Midnight Syndicate chronology
| Axe Giant: Original Motion Picture Soundtrack (2013) | Christmas: A Ghostly Gathering (2015) | Zombies!!! Official Board Game Soundtrack (2016) |

= Christmas: A Ghostly Gathering =

Christmas: A Ghostly Gathering is the eighteenth album by Midnight Syndicate. The album features a mix of re-imagined Christmas carols and original compositions in a style similar to the band's other gothic, paranormal, and Halloween-themed releases. Midnight Syndicate founder and composer, Edward Douglas, said it's one of his favorite albums they've ever created.

== Background and album information ==
In an interview with InPark Magazine a year after the album's release, composer, Edward Douglas said this: A Christmas album with a Midnight Syndicate twist is something we’d wanted to do for years. The traditions of Christmas as celebrated around the world are seeped in the supernatural and in folk tales passed down from generation to generation. Those stories and traditions were a tremendous source of inspiration for the music on this album.

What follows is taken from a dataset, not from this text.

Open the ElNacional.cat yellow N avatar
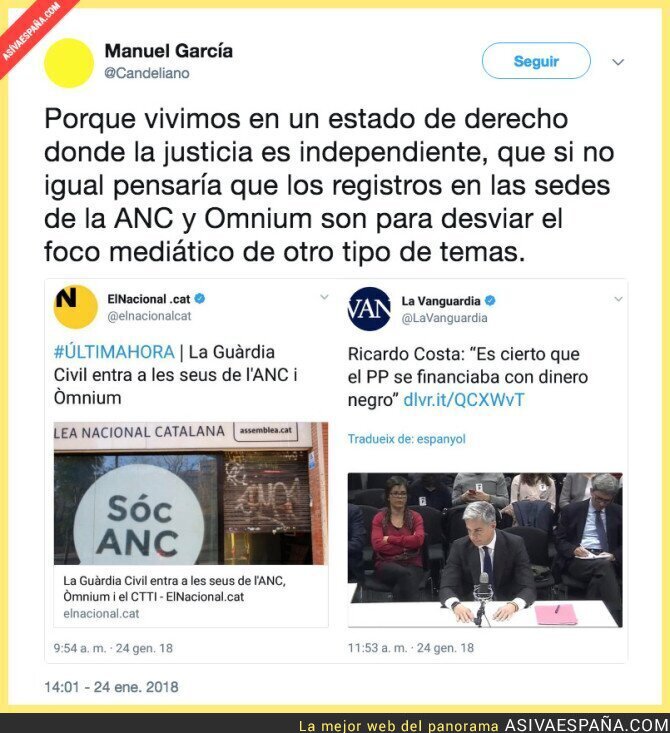The image size is (670, 733). click(75, 307)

Additionally, the haunting quality to some of the older carols lent themselves well to what we wanted to do. It was extremely important to both Gavin and myself that we be very respectful of the music and the traditions of holidays. I like to think of this album as hauntingly beautiful as opposed to very dark. We have some fun taking a few uptempo tracks down a creepier path but it’s all done carefully so as not to go too far. I think that is one of the reasons this album has appealed to so many different people.

In an interview with Gothic Beauty, Gavin Goszka said the band wanted to do more than take Christmas songs and "redo them in minor keys", adding many of the songs were completely re-imagined and that the band's musical palette had never been more varied.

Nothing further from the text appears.